Линдхаут почувствовал, что ствол пистолета уперся ему в спину.
— Давай! — угрожающе крикнул политрук. Солдаты вытолкали Красоткина, Линдхаута, доктора Зоммера и санитара из комнаты. Два появившихся тем временем офицера — судя по знакам различия, врачи — остались с Соболевым.
Арестованных по длинным коридорам погнали к лестнице. Из больших залов на них пристально смотрели полные ужаса глаза душевнобольных, врачей, сестер и санитаров. Солдат, подгонявший Линдхаута, посчитал, что тот идет слишком медленно, и пнул его в зад. Линдхаут упал, торопливо поднялся и поспешил дальше. На этот раз они пошли по другой дороге — через главную лестницу.
Перед подъездом клиники стояли три черных лимузина. Линдхаута снова пнули. Он бросился в один из автомобилей и снова почувствовал уперевшийся в спину пистолет. Он лег на пол машины. Политрук сел над ним. В этот день было очень жарко. Линдхаута прошиб пот — но не только из-за жары.
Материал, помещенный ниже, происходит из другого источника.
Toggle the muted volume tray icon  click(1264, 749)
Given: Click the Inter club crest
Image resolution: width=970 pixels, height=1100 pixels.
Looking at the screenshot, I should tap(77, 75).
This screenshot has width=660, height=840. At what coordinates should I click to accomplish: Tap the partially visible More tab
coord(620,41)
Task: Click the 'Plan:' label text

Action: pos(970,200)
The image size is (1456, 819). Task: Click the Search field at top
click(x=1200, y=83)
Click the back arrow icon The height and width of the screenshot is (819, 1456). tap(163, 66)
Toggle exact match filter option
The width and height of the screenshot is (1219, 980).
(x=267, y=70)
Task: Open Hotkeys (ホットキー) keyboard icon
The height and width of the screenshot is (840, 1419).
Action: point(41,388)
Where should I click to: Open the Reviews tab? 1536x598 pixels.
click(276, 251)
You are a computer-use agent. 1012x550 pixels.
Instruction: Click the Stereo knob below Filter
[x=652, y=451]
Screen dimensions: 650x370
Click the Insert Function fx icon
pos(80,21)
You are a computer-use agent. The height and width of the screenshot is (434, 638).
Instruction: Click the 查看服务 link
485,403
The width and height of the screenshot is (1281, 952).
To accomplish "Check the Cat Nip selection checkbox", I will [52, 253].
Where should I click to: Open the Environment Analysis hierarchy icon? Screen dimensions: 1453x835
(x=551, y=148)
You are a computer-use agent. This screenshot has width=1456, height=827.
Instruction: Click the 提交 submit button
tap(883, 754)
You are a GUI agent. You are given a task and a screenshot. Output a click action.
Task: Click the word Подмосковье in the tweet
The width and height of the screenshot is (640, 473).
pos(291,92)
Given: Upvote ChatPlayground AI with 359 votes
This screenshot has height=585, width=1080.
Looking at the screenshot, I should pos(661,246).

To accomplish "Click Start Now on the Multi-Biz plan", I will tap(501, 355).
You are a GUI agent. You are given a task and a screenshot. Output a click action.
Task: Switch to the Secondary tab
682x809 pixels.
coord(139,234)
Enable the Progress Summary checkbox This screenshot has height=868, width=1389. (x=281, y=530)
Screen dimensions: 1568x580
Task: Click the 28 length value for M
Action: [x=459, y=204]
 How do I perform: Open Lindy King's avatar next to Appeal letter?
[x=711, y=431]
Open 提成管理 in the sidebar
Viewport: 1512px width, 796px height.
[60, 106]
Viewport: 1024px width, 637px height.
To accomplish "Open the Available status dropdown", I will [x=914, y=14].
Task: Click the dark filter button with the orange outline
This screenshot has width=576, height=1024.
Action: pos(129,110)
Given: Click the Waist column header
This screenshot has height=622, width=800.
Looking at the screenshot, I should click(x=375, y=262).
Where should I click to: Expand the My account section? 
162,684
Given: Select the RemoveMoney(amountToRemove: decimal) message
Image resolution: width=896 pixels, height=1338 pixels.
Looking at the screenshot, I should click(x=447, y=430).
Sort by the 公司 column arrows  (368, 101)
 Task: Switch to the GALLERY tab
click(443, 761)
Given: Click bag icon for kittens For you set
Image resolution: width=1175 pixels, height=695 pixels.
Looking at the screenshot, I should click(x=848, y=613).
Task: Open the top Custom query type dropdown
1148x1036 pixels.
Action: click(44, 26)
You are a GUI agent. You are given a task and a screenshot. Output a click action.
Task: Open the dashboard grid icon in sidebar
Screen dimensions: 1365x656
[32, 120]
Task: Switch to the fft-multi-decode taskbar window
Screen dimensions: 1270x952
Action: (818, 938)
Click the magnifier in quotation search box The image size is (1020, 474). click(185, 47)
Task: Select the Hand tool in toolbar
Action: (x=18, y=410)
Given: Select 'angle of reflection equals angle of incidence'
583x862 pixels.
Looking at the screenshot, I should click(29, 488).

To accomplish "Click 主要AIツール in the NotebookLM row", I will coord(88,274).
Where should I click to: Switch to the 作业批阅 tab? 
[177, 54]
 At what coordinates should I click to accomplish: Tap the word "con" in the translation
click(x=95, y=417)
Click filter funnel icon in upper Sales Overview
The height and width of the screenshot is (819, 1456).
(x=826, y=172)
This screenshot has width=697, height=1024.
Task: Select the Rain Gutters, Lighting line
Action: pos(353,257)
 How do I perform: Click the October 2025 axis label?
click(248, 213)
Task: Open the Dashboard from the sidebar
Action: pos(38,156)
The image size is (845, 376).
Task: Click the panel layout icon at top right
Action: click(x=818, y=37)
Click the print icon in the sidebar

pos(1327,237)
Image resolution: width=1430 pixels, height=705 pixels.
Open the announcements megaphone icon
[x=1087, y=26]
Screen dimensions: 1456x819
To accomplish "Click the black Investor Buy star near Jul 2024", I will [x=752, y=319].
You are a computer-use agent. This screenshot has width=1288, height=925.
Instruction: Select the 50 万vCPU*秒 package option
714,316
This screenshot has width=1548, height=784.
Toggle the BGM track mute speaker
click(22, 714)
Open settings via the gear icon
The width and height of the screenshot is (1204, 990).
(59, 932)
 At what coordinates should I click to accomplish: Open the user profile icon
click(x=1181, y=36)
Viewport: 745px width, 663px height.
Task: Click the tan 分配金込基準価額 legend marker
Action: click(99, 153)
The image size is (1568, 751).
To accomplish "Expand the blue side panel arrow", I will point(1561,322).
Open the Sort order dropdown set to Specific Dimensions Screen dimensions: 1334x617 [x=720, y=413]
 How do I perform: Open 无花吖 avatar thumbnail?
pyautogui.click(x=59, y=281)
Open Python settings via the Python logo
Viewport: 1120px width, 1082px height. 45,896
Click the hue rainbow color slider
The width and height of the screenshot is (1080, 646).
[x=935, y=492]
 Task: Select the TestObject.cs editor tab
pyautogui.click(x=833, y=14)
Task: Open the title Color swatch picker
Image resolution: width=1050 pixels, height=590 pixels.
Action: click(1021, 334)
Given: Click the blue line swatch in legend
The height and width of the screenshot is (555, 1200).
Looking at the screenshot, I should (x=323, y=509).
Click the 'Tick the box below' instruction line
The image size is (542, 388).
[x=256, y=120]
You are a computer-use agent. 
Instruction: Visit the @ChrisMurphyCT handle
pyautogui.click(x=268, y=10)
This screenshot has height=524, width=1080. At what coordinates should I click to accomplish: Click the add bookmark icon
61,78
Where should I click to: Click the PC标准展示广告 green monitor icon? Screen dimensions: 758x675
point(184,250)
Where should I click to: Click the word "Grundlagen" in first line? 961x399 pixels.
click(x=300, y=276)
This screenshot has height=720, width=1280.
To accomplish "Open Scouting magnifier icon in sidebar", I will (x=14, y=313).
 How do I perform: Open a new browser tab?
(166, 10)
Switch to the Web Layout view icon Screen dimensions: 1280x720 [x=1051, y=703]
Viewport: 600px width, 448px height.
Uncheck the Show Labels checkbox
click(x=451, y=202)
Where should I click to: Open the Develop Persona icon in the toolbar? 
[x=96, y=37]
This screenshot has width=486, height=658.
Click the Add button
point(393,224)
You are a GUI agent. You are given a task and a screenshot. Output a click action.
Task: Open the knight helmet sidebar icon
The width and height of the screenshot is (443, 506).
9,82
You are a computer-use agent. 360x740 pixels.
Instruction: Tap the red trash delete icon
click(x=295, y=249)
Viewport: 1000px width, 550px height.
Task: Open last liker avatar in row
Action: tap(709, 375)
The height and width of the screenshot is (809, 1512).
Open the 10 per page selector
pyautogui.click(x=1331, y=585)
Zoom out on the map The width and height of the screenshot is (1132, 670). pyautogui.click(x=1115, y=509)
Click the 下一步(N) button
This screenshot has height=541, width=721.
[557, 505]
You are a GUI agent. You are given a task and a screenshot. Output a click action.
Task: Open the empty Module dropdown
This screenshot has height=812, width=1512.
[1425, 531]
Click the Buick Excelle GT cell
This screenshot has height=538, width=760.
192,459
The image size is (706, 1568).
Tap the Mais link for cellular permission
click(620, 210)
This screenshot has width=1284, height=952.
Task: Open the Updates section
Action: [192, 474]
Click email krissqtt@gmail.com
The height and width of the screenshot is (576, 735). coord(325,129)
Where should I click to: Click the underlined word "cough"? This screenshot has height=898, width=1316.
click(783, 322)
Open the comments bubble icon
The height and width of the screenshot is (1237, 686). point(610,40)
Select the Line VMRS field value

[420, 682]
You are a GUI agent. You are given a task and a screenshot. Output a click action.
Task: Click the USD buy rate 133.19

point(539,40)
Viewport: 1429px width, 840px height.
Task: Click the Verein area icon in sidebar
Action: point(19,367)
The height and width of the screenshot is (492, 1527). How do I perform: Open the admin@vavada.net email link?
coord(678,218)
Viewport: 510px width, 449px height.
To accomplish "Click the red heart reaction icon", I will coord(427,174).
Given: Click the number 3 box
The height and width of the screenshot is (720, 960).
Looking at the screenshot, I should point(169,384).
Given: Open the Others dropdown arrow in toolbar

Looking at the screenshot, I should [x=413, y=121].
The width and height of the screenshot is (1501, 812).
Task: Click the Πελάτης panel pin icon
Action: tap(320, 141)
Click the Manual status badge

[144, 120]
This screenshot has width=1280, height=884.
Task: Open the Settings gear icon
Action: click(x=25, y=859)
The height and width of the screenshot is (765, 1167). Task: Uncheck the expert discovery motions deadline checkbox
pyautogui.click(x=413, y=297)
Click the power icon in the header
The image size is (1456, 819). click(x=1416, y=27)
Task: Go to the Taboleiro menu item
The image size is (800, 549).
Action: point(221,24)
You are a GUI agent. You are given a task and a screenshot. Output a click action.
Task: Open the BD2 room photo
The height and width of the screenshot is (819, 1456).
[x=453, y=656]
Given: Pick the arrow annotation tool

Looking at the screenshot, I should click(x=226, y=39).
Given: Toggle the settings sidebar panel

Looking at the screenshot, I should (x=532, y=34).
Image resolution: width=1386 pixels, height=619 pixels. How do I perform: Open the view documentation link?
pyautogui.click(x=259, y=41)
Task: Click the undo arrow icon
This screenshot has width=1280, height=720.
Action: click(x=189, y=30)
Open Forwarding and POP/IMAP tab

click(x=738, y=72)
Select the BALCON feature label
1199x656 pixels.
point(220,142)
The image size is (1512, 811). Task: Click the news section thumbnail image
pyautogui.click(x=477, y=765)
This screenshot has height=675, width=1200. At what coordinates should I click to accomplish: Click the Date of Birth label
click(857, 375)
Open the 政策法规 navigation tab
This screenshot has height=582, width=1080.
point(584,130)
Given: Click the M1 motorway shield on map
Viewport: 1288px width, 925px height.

Водитель нажал на газ, и автомобиль бешено помчался по направлению к городу, пронзительно визжа на поворотах пневматическими шинами, и наконец резко остановился — так, что Линдхаута швырнуло вперед. Дверь открылась. Линдхаут выполз из машины, поднялся и увидел, что стоит перед зданием советской комендатуры Вены, на углу улиц Бургринг и Беллариа. Сзади остановились два других автомобиля. Линдхаут увидел Красоткина и рядом с ним санитара. Мимо торопились прохожие. На фасаде здания была укреплена красная звезда, а по обеим ее сторонам — портреты Ленина и Сталина, занимавшие по высоте два этажа, а по ширине — несколько окон.
Солдаты подтолкнули арестованных в ворота и погнали их наверх, на четвертый этаж. На каждой лестничной площадке стоял советский часовой с автоматом наизготовку…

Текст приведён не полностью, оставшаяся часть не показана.